Blitz und Donner aus dem All

Energiereiche Ionen der kosmischen Strahlung tragen anscheinend zur Auslösung von Gewitterblitzen bei

Der folgende Beitrag ist vor 2021 erschienen. Unsere Redaktion hat seither ein neues Leitbild und redaktionelle Standards. Weitere Informationen finden Sie hier.

Auf der Erde gibt es im Mittel 100 Blitze pro Sekunde. Die Ursache eines Gewitters ist die Ladungstrennung innerhalb einer Wolke. Bisher war unklar, wie sich auf diese Weise die elektrische Durchbruchfeldstärke für Luft von 2,5 MV/m erreichen lässt.

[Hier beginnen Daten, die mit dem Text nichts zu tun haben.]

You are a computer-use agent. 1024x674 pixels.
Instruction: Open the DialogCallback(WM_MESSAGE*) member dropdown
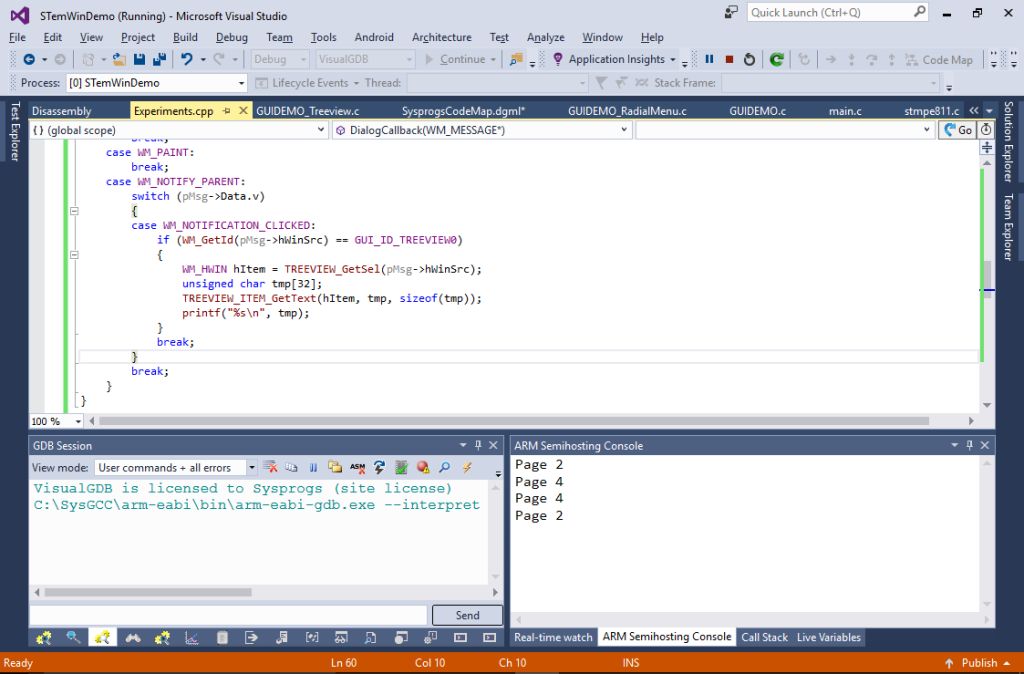click(480, 129)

Die kosmische Strahlung scheint des Rätsels Lösung zu sein, sie würde erklären, warum bereits bei einer elektrischen Feldstärke von 0,3 MV/m – das ist nur rund ein Zehntel der elektrischen Durchbruchfeldstärke der Luft und liegt im Bereich vorliegender Messwerte – atmosphärische Elektronenlawinen und somit Blitze entstehen können. Ein klärendes Experiment fehlt jedoch noch.

Eine feuchte Luftschicht in Bodennähe und ein großer vertikaler Temperaturgradient in der Atmosphäre sind Faktoren, die das Entstehen eines Gewitters begünstigen. Das Aufsteigen der feucht-warmen Luft kann ein Gewitter auslösen. Wegen der Aufwinde in den Wolken und der ungleichmäßigen Verteilung von Eis und Wasser in großen Höhen trennen sich die elektrischen Ladungen – das nennt sich Kontakt- oder Reibungselektrizität. Ist das so aufgebaute Feld stark genug für einen elektrischen Durchbruch, also einen Funkenüberschlag, so entlädt sich ein Blitz – soweit die bisherige Vorstellung.

Die gesamte freigesetzte Energie eines Blitzes beträgt rund 250 kWh. Nur ein Teil davon ließe sich als Elektrizität nutzen, der größere Teil wird abgestrahlt. (Bild: Wikipedia)

Leider hat sie einen entscheidenden Makel. Für einen elektrischen Durchbruch der Luft ist eine Feldstärke von rund 2,5 MV/m nötig; ein thermisch freigesetztes Elektron muss auf der mittleren freien Weglänge, die zur Moleküldichte umgekehrt proportional ist, eine kinetische Energie aufnehmen, die zur Ionisierung eines Stickstoff- oder Sauerstoffmoleküls ausreicht. Soweit bekannt, hat kein Forscher jemals eine so große elektrische Feldstärke in einer Gewitterwolke nachgewiesen, die gemessenen Werte liegen zwischen 0,1 und 0,4 MV/m. Lässt sich mittels Ladungstrennung in einer Wolke die für eine Entladung erforderliche elektrische Durchbruchfeldstärke von 2,5 MV/m erreichen?

Die Zeitschrift New Scientist berichtete am 7. Mai 2005 auf Seite 30 von einem anderen Ansatz; demnach rühren Gewitterblitze von energiereichen Ionen der kosmischen Strahlung her, auch Höhenstrahlung genannt. "Kein Mensch hat bislang kapiert, was hier los ist", meint Joe Dwyer, der an der Technischen Hochschule Floridas in Melbourne forscht. Er hofft, der Lösung des Problems nahe zu sein. Von Blitzen abgestrahlte hochenergetische Röntgenstrahlung (Bevor der Blitz zuschlägt) deutet auf die kosmische Strahlung als Ursache von Blitzen.

Ist das elektrische Feld stärker als die Durchbruchfeldstärke von 2,5 MV/m, so ionisiert das Feld die Luft spontan; die hierfür nötigen freien Elektronen entstehen thermisch. Hochenergetische Ionen der kosmischen Strahlung könnten bei elektrischen Feldstärken unter 2,5 MV/m Entladungen auslösen. Trifft ein solches Ion auf ein Luftmolekül, so kann es dieses ionisieren und wiederum extrem energiereiche Elektronen freisetzen. Das elektrische Feld der Gewitterwolke beschleunigt die Elektronen weiter, bis sie wiederum auf ein Luftmolekül treffen und dieses ionisieren. Das Ergebnis ist ein Lawinendurchbruch.

Der Vorteil dieser Erklärung: Sie setzt nur eine elektrische Feldstärke von 0,3 MV/m voraus – ein Wert, der mit den bekannten Messungen noch verträglich wäre. Energiereiche Elektronen können beim Auftreffen auf Materie Bremsstrahlung abstrahlen; Bremsstrahlung mit Photonenenergien von über 10 Megaelektronenvolt beobachteten bereits andere Wissenschaftler per Satellit (Hausgemachte Gammastrahlung in der Erdatmosphäre), was den neuen Ansatz stützt.